AWS has announced the launch of its Amazon EC2 Trn3 UltraServers, powered by its new 3 nm AI chip, Trainium3, aiming to resolve the mounting cost and compute bottlenecks faced by modern AI training and inference workloads. According to official metrics, Trainium3 delivers up to 4.4× the performance of the previous generation while improving energy efficiency by 40%, with AWS positioning the platform at a more competitive price point to make large-scale AI model training infrastructure accessible to a broader range of enterprises.
At the heart of the EC2 Trn3 UltraServer is its highly integrated architecture: a single system can host up to 144 Trainium3 chips, offering 362 FP8 PFLOPs of AI compute, and is available starting today.
To address the communication bottlenecks that plague distributed computing, AWS has introduced the new NeuronSwitch-v1 along with an enhanced Neuron Fabric interconnect, reducing chip-to-chip latency to below 10 microseconds (μs)—a critical improvement for data-intensive Agentic AI workloads and Mixture-of-Experts (MoE) architectures.
AWS further notes that through its EC2 UltraClusters 3.0 design, customers can interconnect thousands of UltraServers, scaling up to ultra-large clusters containing one million Trainium chips, a tenfold increase over the previous generation.
In real-world deployment examples, AWS highlighted multiple customer successes:
- Decart, a company specializing in generative AI video, reported 4× faster inference for real-time video generation on Trainium3 at half the cost of GPU-accelerated systems.
- Customers such as Anthropic, Karakuri, and Ricoh have similarly cut training and inference costs by up to 50% using Trainium-based compute.
AWS also revealed new progress on its collaborative initiative with Anthropic, Project Rainier, which now links more than 500,000 Trainium2 chips, making it one of the largest AI compute clusters in the world—five times larger than the infrastructure Anthropic used to train its previous-generation model.
Looking ahead, AWS confirmed that it is already developing the next-generation Trainium4 chip.
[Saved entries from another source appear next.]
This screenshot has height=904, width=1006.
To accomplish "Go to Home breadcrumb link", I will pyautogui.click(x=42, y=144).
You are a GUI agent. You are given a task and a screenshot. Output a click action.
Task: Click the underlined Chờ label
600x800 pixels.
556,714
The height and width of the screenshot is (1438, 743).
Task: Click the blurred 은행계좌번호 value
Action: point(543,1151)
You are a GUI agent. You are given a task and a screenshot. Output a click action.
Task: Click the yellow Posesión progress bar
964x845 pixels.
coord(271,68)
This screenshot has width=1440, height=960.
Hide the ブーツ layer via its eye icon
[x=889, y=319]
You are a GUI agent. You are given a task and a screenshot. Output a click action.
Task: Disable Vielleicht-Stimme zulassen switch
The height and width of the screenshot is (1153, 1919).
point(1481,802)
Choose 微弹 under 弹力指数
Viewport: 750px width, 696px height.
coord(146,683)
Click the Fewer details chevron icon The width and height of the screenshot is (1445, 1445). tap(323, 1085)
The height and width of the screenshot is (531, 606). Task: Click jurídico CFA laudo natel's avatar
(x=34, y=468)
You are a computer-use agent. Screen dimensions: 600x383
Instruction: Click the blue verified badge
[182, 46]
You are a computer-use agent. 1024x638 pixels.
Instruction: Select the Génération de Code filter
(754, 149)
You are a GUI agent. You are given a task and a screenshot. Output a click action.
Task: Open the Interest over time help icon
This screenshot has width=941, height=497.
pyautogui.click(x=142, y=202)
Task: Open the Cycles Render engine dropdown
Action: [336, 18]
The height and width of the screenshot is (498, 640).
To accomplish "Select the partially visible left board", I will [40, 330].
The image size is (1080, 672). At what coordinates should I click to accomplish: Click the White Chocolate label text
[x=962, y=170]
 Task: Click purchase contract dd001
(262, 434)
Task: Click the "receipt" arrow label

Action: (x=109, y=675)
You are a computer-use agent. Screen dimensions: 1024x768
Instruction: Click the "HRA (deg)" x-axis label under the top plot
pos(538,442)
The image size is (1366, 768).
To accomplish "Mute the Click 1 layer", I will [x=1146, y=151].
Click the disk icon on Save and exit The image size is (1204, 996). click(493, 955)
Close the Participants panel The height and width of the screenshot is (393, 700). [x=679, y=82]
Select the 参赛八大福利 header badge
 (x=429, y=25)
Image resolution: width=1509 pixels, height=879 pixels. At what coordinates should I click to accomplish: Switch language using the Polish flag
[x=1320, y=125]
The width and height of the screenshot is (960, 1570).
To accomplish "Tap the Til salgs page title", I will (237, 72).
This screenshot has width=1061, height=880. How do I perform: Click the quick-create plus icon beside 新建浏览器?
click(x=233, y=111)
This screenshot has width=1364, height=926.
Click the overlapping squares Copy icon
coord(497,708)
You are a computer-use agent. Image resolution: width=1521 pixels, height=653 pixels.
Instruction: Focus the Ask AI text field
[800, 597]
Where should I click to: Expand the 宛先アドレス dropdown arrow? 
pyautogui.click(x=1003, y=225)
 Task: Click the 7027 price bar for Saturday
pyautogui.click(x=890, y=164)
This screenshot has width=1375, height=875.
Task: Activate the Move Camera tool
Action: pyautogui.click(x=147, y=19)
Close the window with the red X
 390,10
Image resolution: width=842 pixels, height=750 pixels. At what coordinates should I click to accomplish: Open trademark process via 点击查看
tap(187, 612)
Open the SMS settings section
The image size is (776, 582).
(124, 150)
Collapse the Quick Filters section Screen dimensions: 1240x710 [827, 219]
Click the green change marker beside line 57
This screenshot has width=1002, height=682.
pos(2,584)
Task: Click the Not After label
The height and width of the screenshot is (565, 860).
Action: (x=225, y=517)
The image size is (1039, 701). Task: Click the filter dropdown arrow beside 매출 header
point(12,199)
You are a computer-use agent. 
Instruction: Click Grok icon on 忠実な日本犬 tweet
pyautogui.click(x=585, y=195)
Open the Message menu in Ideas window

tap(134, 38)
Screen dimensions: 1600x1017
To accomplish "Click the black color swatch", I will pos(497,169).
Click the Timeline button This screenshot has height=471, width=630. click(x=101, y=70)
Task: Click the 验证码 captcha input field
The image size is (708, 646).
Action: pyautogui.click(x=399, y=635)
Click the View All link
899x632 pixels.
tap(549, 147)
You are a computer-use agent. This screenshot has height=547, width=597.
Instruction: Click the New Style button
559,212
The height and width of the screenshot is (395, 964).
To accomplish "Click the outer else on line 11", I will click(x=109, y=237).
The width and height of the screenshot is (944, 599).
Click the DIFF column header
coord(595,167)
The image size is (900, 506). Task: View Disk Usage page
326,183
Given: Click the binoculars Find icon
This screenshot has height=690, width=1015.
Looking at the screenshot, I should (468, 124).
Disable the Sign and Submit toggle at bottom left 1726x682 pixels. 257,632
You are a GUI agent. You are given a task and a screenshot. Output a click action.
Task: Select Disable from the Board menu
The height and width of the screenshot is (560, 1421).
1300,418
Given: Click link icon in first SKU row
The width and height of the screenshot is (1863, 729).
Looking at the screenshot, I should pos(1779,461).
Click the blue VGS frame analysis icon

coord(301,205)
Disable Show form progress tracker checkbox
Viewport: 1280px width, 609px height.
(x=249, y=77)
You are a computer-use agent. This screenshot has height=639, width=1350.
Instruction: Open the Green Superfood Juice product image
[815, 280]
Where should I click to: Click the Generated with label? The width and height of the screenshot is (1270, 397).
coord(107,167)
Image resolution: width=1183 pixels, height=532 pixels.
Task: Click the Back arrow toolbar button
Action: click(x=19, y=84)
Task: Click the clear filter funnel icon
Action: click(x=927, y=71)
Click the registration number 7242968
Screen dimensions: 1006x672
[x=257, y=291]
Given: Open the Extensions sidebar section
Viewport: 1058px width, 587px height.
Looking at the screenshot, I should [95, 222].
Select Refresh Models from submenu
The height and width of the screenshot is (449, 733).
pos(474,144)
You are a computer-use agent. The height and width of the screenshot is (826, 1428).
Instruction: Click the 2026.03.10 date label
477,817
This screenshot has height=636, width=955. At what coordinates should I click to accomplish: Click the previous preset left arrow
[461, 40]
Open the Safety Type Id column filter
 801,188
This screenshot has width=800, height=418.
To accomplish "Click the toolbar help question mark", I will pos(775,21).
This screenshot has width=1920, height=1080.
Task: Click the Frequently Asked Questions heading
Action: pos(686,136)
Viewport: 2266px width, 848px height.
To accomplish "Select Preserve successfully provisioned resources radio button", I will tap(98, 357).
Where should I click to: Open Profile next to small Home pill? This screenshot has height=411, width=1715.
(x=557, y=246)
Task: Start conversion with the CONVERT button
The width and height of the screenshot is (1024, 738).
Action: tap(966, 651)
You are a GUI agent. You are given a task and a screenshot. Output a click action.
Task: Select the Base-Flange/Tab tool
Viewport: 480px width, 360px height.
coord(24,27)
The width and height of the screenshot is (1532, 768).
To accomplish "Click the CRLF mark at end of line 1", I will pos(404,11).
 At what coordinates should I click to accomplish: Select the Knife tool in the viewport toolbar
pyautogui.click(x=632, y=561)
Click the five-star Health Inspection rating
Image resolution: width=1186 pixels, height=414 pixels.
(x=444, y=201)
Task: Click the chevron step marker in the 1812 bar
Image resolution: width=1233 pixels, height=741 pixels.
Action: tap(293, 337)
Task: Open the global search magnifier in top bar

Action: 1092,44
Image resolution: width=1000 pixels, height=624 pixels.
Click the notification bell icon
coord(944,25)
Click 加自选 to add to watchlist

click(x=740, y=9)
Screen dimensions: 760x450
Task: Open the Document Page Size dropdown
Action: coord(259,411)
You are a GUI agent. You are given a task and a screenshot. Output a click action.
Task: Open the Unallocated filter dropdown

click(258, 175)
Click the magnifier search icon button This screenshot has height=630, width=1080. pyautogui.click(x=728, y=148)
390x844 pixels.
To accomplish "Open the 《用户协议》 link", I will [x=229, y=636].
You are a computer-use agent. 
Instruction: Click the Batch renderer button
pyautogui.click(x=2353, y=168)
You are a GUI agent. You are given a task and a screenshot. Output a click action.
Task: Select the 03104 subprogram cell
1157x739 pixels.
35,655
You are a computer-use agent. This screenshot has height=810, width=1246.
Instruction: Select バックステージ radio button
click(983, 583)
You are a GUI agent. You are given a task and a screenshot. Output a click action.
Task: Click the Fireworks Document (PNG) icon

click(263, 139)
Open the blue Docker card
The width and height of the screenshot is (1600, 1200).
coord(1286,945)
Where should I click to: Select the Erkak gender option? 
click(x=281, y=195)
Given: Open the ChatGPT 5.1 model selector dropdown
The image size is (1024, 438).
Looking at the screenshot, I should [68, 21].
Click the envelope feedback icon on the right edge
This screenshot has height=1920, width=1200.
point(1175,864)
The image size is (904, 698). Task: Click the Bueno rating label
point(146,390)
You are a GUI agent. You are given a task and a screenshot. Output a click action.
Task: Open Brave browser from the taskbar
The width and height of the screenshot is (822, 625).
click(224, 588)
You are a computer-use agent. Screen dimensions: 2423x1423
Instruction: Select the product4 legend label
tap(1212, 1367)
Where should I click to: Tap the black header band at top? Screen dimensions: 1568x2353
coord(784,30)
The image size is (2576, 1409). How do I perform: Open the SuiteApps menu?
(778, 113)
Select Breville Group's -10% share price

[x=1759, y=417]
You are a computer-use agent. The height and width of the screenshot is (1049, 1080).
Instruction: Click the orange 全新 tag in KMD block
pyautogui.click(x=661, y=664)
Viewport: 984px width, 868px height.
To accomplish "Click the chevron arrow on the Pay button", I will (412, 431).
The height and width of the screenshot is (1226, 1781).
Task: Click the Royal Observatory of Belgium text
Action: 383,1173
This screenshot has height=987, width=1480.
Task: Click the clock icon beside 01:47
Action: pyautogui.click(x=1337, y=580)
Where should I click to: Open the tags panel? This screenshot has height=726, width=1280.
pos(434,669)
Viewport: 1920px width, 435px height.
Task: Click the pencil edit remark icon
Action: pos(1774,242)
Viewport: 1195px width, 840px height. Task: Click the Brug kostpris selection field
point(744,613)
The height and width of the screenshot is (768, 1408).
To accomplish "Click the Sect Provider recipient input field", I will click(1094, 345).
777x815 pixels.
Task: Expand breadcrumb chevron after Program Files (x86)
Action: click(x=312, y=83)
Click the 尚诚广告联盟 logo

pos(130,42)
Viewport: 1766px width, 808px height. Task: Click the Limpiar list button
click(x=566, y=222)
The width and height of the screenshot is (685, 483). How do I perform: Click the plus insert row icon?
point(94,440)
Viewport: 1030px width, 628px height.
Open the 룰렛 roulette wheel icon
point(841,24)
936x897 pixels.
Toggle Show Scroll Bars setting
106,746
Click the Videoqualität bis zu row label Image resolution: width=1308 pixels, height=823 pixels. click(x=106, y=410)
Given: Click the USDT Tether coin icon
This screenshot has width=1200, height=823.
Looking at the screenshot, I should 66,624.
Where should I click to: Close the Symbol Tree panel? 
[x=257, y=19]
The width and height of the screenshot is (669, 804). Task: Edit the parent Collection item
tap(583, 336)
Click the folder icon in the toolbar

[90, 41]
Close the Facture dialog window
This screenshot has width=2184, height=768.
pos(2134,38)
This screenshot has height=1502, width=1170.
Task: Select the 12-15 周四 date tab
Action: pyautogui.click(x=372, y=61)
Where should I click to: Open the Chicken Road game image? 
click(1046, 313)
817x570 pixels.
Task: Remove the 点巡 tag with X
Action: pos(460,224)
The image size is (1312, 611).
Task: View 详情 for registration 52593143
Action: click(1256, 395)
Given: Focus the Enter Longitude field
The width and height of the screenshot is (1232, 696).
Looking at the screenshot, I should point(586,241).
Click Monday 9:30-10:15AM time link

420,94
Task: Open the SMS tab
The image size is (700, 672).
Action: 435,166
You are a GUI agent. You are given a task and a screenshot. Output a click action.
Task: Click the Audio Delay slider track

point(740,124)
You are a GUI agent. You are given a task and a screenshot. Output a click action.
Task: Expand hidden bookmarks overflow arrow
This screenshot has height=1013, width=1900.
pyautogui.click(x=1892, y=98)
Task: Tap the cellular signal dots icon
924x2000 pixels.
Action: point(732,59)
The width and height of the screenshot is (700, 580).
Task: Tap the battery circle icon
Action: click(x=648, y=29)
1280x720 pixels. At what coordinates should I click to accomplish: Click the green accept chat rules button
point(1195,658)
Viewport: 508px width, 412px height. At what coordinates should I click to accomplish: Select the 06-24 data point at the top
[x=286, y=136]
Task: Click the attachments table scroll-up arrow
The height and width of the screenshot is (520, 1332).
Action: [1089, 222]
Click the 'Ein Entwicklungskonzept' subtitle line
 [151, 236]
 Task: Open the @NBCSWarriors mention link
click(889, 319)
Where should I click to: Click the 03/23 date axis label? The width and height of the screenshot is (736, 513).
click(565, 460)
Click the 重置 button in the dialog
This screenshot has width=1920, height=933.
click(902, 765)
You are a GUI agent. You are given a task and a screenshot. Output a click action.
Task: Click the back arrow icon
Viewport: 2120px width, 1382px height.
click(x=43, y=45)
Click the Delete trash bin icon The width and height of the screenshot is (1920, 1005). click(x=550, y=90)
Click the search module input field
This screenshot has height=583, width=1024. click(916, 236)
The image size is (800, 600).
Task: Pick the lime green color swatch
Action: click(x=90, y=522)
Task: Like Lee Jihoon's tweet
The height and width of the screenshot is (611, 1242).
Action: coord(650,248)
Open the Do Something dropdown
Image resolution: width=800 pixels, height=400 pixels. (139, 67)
Expected improvements include 6× higher performance (in FP4 operations), 4× greater memory bandwidth, and 2× expanded memory capacity, coupled with support for NVIDIA’s NVLink Fusion high-speed interconnect.
This means that future Trainium4 and Graviton processors will be able to operate seamlessly alongside NVIDIA GPUs within a unified MGX rack architecture, dissolving the longstanding divide between in-house silicon and the GPU ecosystem, and giving customers a far more flexible and heterogeneous compute landscape.